You might be infertile...
if you pee on sticks & in cups on a far too regular basis.
if wayyyy too many people know about your sex life.
if wayyyy too many doctors & nurses have seen your lady bits, & you stopped caring a long time ago.
if you take your pants off in any doctor's office, even if no one has asked you to.
if you've become unphased by intravaginal ultrasounds.
if you've ever had an intimate moment with a cup.
if you've ever had to carry a cup of your swimmers into the lab at the hospital & had to fill out the awkward, page long intake form with questions like, "What kind of specimen are you dropping off today?" "How long ago was the sperm collected?" "Before this collection, when was your last ejaculation?" "How was this ejaculate collected?" etc. **By the way, who knew there were so many ways to collect sperm in a cup?!
if you have ever had an ultrasound on your scrotum.
if your sex life is planned by an ovulation calendar.
if your doctor has ever prescribed intercourse.
if you have ever cried after said Dr. prescribed, lame, timed intercourse.

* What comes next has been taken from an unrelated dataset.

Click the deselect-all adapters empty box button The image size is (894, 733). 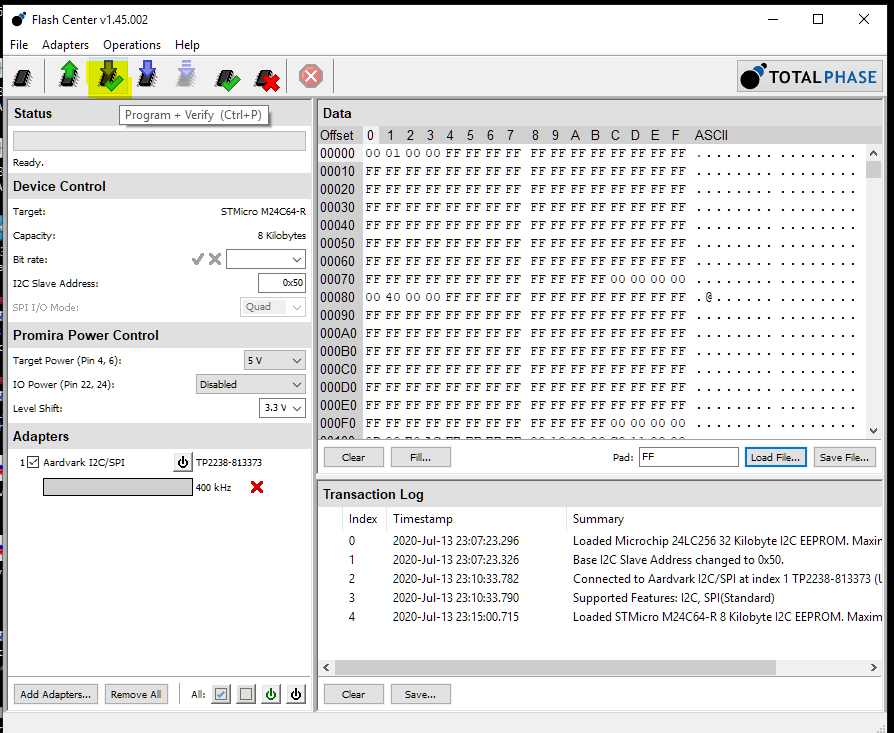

if you've ever been bat shit crazy on fertility meds- yes, that is the technical, medical term.
if your experiments with sex positions are determined by likelihood of conception.

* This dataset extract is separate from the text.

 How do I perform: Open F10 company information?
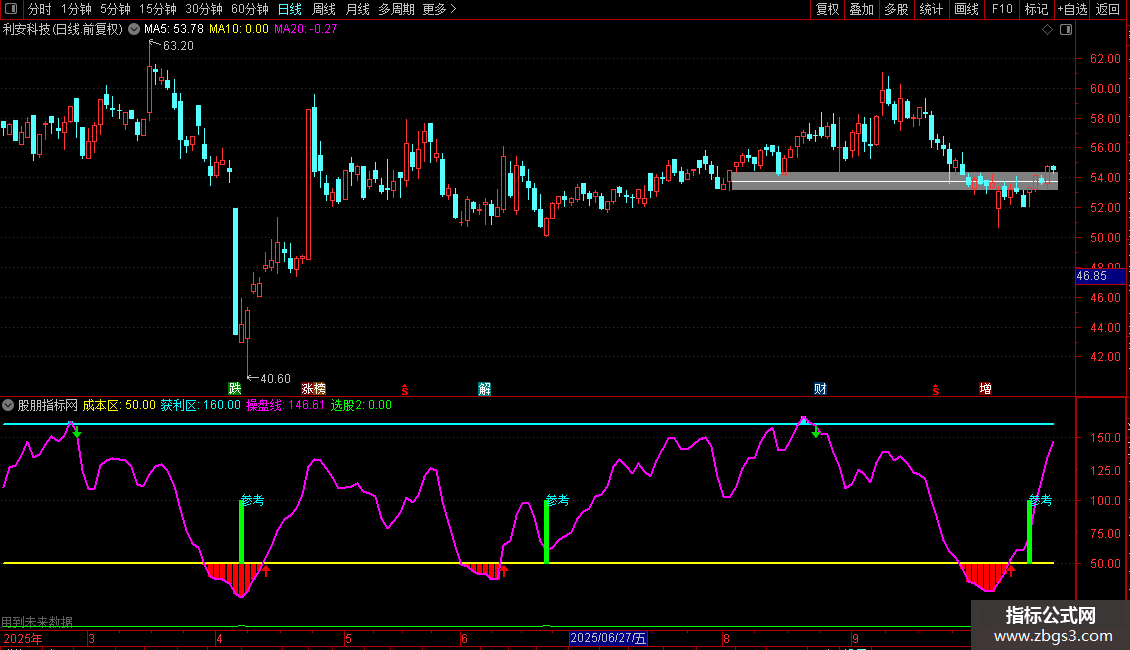point(1001,9)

if you have ever laid with four pillows under your butt & your feet over your head after sex in hopes that somehow you've created the perfect downward slope for those swimmers to make it to your lazy eggs.
if you've ever ugly cried in the baby department.
if you've ever yelled obscenities at your ovaries.
if you've ever apologized to your ovaries out of fear that you angered them even more.
if you can't believe all the money you wasted on birth control before trying to get pregnant.
if you've googled ancient fertility methods in the middle of the night when you couldn't sleep & have almost considered putting a date in your vagina in hopes the Egyptians knew something about curing sterility.
if your ovaries have to be coxed by drugs and shots of HCG to wake up and release eggs.
if your eggs are slightly mature for their age.
if you used to think having twins would be a horror, but you're starting to not hate the idea.
if you've ever wanted to punch someone who complains about how hard it is to NOT get pregnant.
if Walgreens always prints you ovulation & pregnancy test coupons, based on your frequent purchases.
if you've ever just thought, "I give up! I'll have a hysterectomy & just adopt!"
Happy Monday, infertiles everywhere!